Plus qu’une fin en soi, cette certification constitue un cadre d’auto-évaluation régulier, qui pousse les entreprises à s’interroger sur leurs pratiques, à formaliser leurs apprentissages et à systématiser leur progression.
MASE et autres référentiels : quelle complémentarité ?
La certification MASE peut être articulée avec d’autres démarches qualité ou SSE (ISO 45001, ISO 14001, ISO 9001, etc.). Bien que leurs logiques puissent différer, ces référentiels partagent une base commune autour du principe PDCA (Plan – Do – Check – Act).
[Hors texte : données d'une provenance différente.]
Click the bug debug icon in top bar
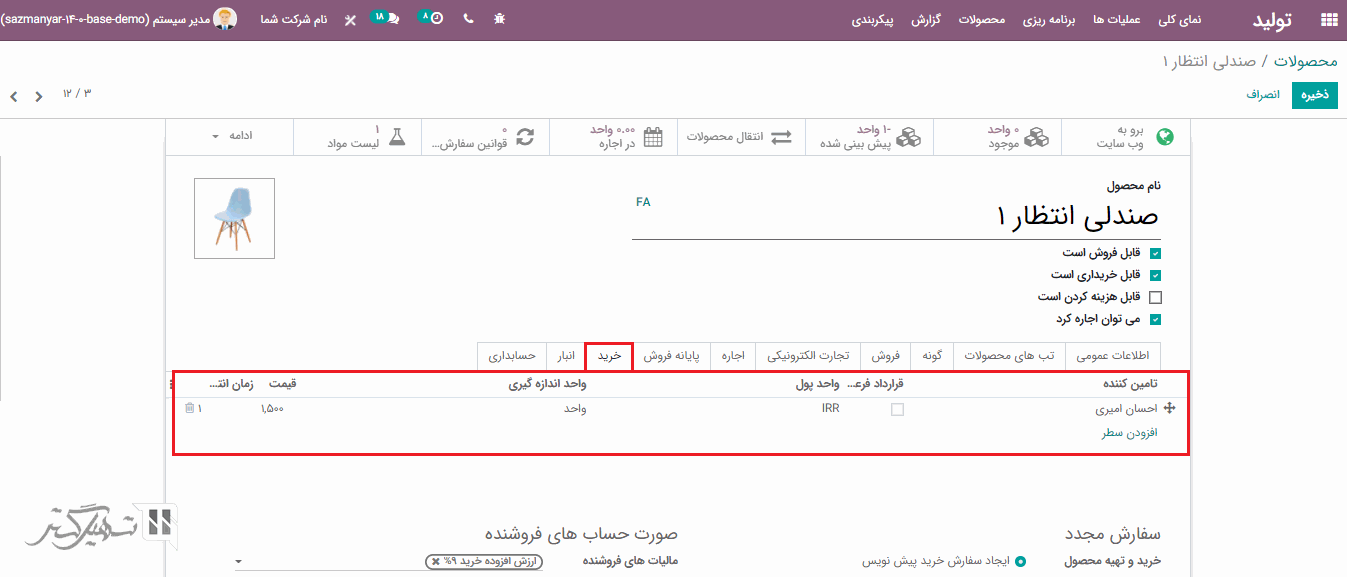tap(500, 19)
De nombreuses entreprises choisissent de bâtir un système intégré, en combinant les exigences de plusieurs référentiels. Le MASE, avec son approche très opérationnelle, constitue alors un socle utile pour faire vivre concrètement la culture SSE sur le terrain, tandis que les référentiels ISO apportent un cadre plus normatif et internationalisé.
Un vecteur de transformation culturelle
Au-delà des outils et procédures, le principal enjeu du MASE est de faire évoluer les comportements. Une démarche SSE ne peut produire d’effets durables que si elle est portée par tous, à tous les niveaux hiérarchiques. Cela suppose de renforcer l’engagement des managers, de reconnaître les bonnes pratiques, de favoriser les retours d’expérience, et de donner aux salariés les moyens de signaler les risques sans crainte.
Le MASE agit ainsi comme un révélateur de la maturité organisationnelle : il met en lumière les forces et les fragilités d’une entreprise, et offre des leviers concrets pour installer une culture de vigilance partagée.
Conclusion
Le référentiel MASE dépasse largement le cadre d’une simple certification. Il constitue un véritable levier stratégique pour structurer les démarches de prévention, améliorer la performance globale et renforcer la résilience organisationnelle. Dans un monde où les attentes sociales, environnementales et réglementaires sont en constante évolution, les entreprises qui s’engagent sincèrement dans cette voie disposent d’un avantage compétitif durable.
Auteur : Candice MORELLON, AEGIDE INTERNATIONAL.